Wrtn: Scaling securely with Azure AI Content Safety

Wrtn Technologies, a leading enterprise in Korea, relies on Azure AI Content Safety to maintain compliance and security across its products. At its core, Wrtn’s flagship technology compiles an array of AI use cases and services localized for Korean users to integrate AI into their everyday lives. The platform fuses elements of AI-powered search, chat functionality, and customizable templates, empowering users to interact seamlessly with an “Emotional Companion” AI-infused agent. These AI agents have engaging, lifelike personalities, interacting in conversation with their creators. The vision is a highly interactive personal agent that’s unique and specific to you, your data, and your memories.

Because the product is highly customizable to specific users, the built-in ability to toggle content filters and Prompt Shields is highly advantageous, allowing Wrtn to efficiently customize its security measures for different end users. This lets developers scale products while staying compliant, customizable, and responsive to users across Korea.

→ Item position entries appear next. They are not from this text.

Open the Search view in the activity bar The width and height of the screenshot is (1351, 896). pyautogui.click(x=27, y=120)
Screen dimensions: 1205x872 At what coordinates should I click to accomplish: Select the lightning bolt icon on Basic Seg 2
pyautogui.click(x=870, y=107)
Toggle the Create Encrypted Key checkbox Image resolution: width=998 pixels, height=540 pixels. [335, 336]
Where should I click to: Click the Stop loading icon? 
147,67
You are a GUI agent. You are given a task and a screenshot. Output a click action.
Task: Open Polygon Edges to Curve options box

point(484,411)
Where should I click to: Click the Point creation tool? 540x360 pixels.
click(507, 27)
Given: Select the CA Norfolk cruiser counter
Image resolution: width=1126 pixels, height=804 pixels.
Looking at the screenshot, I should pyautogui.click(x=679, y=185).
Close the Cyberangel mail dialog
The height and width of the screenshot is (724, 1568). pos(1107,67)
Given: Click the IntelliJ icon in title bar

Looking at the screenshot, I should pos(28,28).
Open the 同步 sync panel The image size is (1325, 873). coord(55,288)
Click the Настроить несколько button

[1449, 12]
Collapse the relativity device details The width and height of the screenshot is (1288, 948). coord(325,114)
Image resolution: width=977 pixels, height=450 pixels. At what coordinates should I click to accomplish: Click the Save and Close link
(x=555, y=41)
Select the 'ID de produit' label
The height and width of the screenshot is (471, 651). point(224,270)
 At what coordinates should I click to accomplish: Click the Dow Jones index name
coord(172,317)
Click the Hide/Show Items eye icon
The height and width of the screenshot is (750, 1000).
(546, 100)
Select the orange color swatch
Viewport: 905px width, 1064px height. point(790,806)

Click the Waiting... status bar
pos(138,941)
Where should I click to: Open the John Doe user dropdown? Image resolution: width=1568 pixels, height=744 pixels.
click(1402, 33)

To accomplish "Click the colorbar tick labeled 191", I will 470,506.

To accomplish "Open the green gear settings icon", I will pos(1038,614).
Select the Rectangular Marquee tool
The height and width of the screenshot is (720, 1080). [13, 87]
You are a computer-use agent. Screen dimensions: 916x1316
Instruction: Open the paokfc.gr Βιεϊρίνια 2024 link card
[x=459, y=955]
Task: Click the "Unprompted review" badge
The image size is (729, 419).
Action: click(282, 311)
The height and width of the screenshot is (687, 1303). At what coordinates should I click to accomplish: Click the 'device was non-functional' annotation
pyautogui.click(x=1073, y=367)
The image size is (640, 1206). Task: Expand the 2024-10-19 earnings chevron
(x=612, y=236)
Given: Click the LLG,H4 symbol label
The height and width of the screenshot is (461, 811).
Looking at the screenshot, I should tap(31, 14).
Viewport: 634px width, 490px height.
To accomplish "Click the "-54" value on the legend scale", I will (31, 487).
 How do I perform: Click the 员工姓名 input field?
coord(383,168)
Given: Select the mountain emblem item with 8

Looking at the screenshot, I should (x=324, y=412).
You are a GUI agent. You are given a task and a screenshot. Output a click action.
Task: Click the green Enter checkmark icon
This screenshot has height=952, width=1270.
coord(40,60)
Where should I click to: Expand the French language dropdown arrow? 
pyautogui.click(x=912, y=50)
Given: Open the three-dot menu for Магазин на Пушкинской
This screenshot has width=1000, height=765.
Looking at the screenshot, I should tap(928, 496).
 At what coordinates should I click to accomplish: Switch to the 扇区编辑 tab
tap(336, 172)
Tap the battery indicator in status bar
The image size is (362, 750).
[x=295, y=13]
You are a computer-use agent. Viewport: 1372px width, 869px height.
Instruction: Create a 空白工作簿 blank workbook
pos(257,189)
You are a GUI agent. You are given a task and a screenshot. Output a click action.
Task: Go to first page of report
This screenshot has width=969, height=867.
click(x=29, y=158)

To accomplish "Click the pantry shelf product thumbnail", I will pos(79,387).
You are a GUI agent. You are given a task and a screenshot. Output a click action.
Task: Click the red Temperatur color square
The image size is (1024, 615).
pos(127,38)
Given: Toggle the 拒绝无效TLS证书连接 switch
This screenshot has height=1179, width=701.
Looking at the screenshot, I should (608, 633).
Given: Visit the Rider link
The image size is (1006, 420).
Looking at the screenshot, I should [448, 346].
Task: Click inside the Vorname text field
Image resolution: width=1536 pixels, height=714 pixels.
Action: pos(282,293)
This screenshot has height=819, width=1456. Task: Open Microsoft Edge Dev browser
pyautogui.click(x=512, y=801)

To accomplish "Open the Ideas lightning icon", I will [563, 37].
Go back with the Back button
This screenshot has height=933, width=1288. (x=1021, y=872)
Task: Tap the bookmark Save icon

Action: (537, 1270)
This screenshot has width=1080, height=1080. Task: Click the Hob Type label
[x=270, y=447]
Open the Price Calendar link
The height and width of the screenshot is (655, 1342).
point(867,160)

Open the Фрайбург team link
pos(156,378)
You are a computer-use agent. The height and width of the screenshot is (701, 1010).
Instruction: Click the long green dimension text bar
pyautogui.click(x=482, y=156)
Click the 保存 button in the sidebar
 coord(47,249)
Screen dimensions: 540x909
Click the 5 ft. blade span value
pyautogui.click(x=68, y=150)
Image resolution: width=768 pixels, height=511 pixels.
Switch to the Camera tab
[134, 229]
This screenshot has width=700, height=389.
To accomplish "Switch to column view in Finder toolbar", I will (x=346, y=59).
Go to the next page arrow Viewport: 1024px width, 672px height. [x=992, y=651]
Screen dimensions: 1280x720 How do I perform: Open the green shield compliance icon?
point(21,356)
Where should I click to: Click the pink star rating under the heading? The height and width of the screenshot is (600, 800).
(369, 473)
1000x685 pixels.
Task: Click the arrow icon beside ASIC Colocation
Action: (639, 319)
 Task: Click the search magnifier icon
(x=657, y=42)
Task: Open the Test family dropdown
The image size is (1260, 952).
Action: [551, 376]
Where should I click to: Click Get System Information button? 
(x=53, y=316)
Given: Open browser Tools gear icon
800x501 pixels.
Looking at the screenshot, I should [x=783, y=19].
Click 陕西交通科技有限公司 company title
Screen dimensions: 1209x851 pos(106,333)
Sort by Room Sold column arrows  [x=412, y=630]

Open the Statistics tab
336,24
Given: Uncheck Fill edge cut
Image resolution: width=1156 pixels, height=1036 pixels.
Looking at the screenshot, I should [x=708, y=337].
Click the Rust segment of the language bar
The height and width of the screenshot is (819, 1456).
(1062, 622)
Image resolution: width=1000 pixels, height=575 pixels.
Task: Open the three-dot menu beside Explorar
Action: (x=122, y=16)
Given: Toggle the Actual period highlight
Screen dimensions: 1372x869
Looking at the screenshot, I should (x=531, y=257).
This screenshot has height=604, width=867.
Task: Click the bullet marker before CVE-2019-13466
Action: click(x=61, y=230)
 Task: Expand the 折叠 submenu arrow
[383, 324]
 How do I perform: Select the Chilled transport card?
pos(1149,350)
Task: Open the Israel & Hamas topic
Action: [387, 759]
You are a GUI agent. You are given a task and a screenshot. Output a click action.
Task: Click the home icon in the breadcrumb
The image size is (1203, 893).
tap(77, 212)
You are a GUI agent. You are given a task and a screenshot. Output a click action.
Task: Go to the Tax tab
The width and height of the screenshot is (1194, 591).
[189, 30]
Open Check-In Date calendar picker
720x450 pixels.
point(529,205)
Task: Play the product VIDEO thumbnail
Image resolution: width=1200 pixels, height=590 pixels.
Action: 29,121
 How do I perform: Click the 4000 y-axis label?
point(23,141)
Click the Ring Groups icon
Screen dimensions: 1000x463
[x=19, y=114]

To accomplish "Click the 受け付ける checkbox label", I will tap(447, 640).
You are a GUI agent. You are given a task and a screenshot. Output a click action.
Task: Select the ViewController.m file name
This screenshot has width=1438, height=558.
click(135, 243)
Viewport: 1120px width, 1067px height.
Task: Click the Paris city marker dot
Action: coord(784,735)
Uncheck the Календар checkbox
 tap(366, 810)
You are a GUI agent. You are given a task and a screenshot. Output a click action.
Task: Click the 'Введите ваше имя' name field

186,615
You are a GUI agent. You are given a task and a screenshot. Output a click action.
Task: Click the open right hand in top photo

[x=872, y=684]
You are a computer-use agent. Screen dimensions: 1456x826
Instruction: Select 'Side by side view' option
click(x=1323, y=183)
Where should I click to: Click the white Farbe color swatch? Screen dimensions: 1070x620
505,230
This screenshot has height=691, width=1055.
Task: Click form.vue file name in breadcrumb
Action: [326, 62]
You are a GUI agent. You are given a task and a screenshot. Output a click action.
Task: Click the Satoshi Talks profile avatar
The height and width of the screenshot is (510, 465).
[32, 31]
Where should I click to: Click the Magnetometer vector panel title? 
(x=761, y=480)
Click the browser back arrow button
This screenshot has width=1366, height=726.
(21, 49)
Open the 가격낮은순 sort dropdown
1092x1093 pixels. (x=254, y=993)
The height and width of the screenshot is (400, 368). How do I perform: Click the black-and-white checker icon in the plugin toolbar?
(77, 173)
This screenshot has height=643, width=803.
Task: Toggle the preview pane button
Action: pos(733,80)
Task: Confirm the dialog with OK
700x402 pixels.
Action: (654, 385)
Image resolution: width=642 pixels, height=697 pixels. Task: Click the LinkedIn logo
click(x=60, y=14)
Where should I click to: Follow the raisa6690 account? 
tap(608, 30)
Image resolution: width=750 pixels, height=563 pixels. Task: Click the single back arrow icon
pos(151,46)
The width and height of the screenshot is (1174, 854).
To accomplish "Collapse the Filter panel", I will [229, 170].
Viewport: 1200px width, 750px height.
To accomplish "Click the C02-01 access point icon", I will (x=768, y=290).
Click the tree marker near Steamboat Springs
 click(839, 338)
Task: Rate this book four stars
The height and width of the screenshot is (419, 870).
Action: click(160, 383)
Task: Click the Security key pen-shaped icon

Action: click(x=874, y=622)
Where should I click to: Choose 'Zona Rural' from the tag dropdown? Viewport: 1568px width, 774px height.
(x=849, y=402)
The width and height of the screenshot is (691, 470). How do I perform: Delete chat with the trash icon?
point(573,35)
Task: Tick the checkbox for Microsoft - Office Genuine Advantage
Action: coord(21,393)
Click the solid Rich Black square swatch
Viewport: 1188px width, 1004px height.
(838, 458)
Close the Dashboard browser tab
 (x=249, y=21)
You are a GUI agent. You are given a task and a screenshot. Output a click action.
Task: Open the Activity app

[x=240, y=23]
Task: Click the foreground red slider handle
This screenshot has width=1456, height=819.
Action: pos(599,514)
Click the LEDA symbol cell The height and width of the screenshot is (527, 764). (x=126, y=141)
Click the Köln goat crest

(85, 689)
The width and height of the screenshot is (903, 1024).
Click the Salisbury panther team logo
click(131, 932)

“It’s not just about the security and privacy, but also safety. Through Azure, we can easily activate or deactivate content filters. It just has so many features that add to our product performance,” says Dongjae “DJ” Lee, Chief Product Officer.

Integrate Prompt Shields into your AI strategy

For IT decision makers looking to enhance the security of their AI deployments, integrating Azure’s Prompt Shields is a strategic imperative. Fortunately, enabling Prompt Shields is easy.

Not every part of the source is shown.